Introduction/Background* Serous Tubal Intraepithelial Carcinoma (STIC) is a non-invasive subtype of high-grade serous carcinoma (HGSC), usually located at the tubo-peritoneal junction and currently considered the precursor lesion of HGSC. The management of STIC diagnosed after Risk-Reducing Salpingo-Oophorectomy (RRSO) in women with BRCA-carriers remains unclear. The aim of our study was to evaluate the incidence of STIC, serous tubal intraepithelial lesions (STIL) and Occult-Cancer (OC) in patients submitted to RRSO and determine the long-term outcomes of these patients. Methodology We conducted an observational retrospective study on patients with BRCA 1-2 mutation who undergone RRSO between January-2010 to Dicember-2020 at the Gynaecology Clinic of Padua. Inclusion criteria: (i) women with a negative pelvic examination prior to RRSO (ii) fallopian tubes analyzed using the Sectioning and Extensively Examining the Fimbriated (SEE-FIM) protocol. Exclusion criteria: patients with a positive gynecologic screening or with ovarian/tubal cancer prior to RRSO. We collected data about age, menopausal status, history of breast carcinoma, pre-operative CA-125 levels, transvaginal-ultrasound features before surgery, and follow up (FUP) information after RRSO, specifically with CA-125 and gynecologic examination. Result(s)* We included 153 patients: baseline characteristics (table 1). STICs was diagnosed in 4 (2.6%) and STILs in 6 (3.9%) patients.
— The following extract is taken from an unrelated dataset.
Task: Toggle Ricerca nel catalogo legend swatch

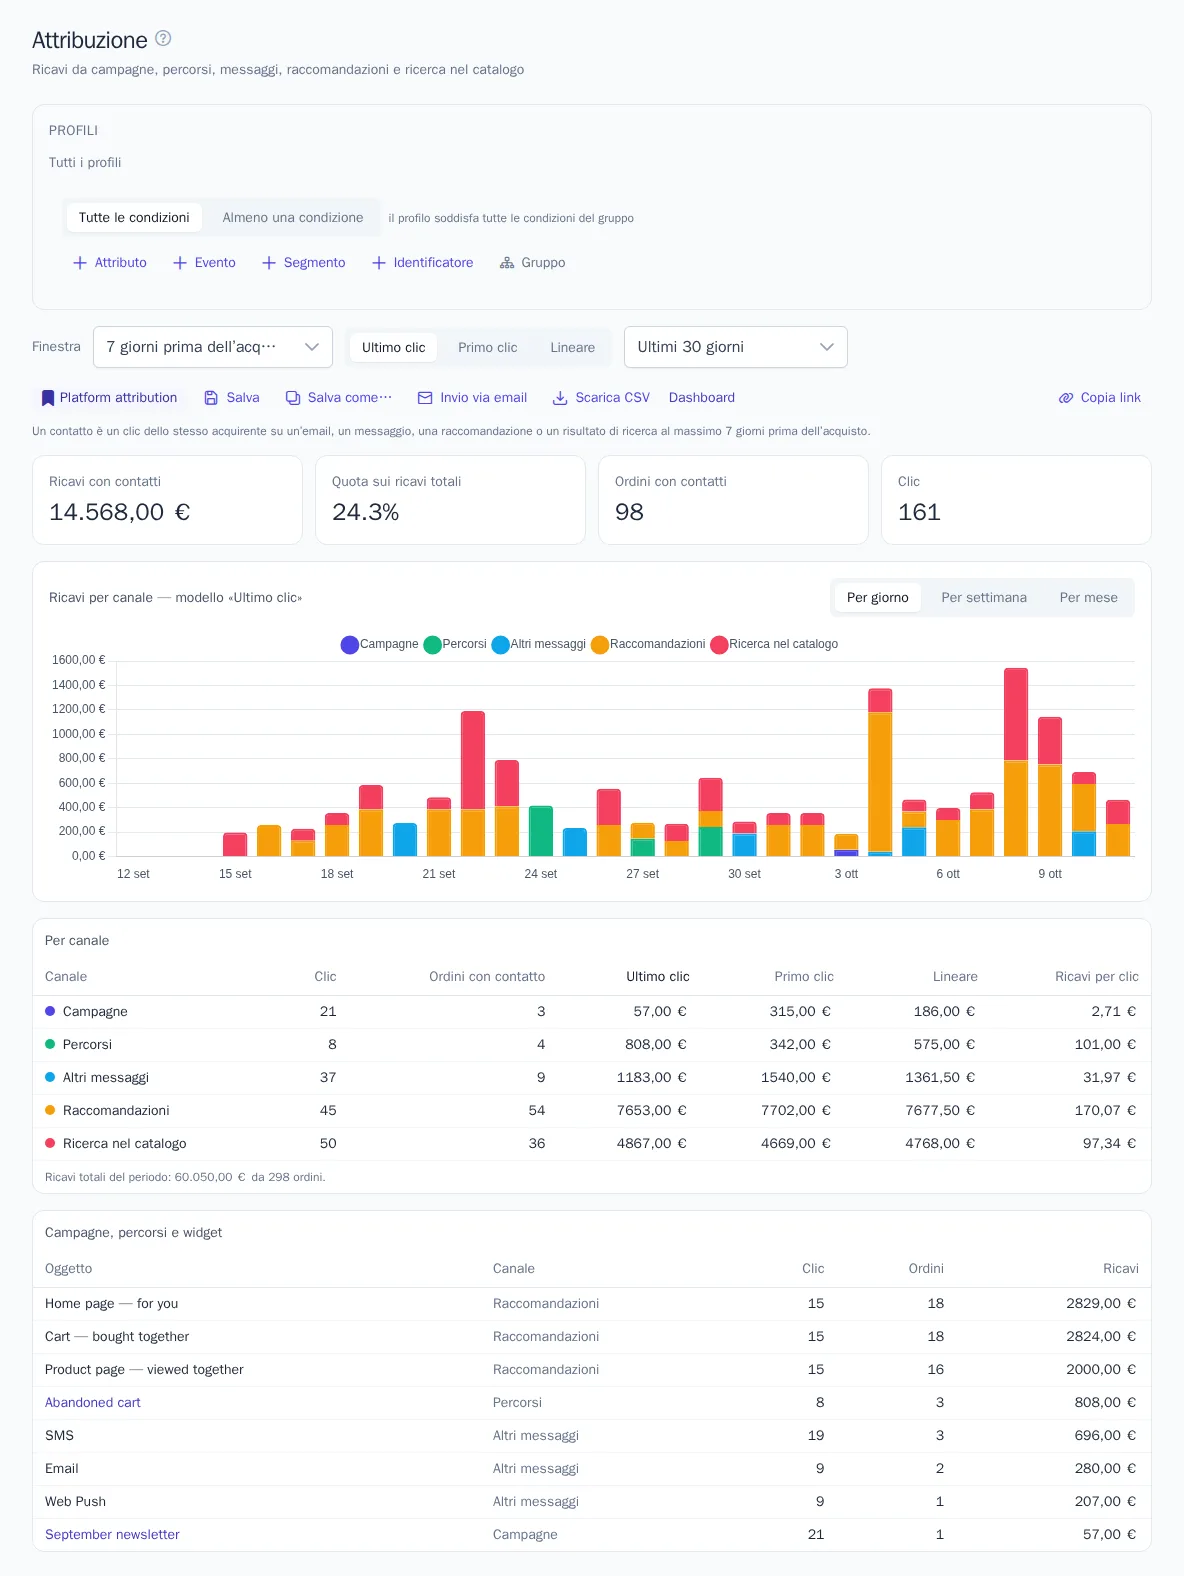Action: tap(719, 645)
None patients with STIC and STIL underwent a restaging surgery or adjuvant chemotherapy; all patients were followed closely every 6 months with transvaginal-ultrasound and CA-125. None of them developed peritoneal carcinoma (PC) or primary peritoneal carcinomas (PPC) with a median FUP of 54.5 months (15-106) and 57,5 months (12-82) in patients with STIC and STIL, respectively. OC was diagnosed in 3 patients (2%) and they underwent a staging-surgery; one patient developed a recurrence with PC after 18 months by staging surgery. Conclusion* Considering the low incidence of OC-STIC-STIL, our data support the importance of RRSO in patients with BRCA 1-2 mutations for reducing the risk of ovarian cancer and for detecting the lesions in early stage. The management of patients with isolated STIC that is aimed to decreases the rates of subsequent PPC and PC. Our results demonstrated that a long-term close surveillance in patients with STIC should be considered a possible management strategy.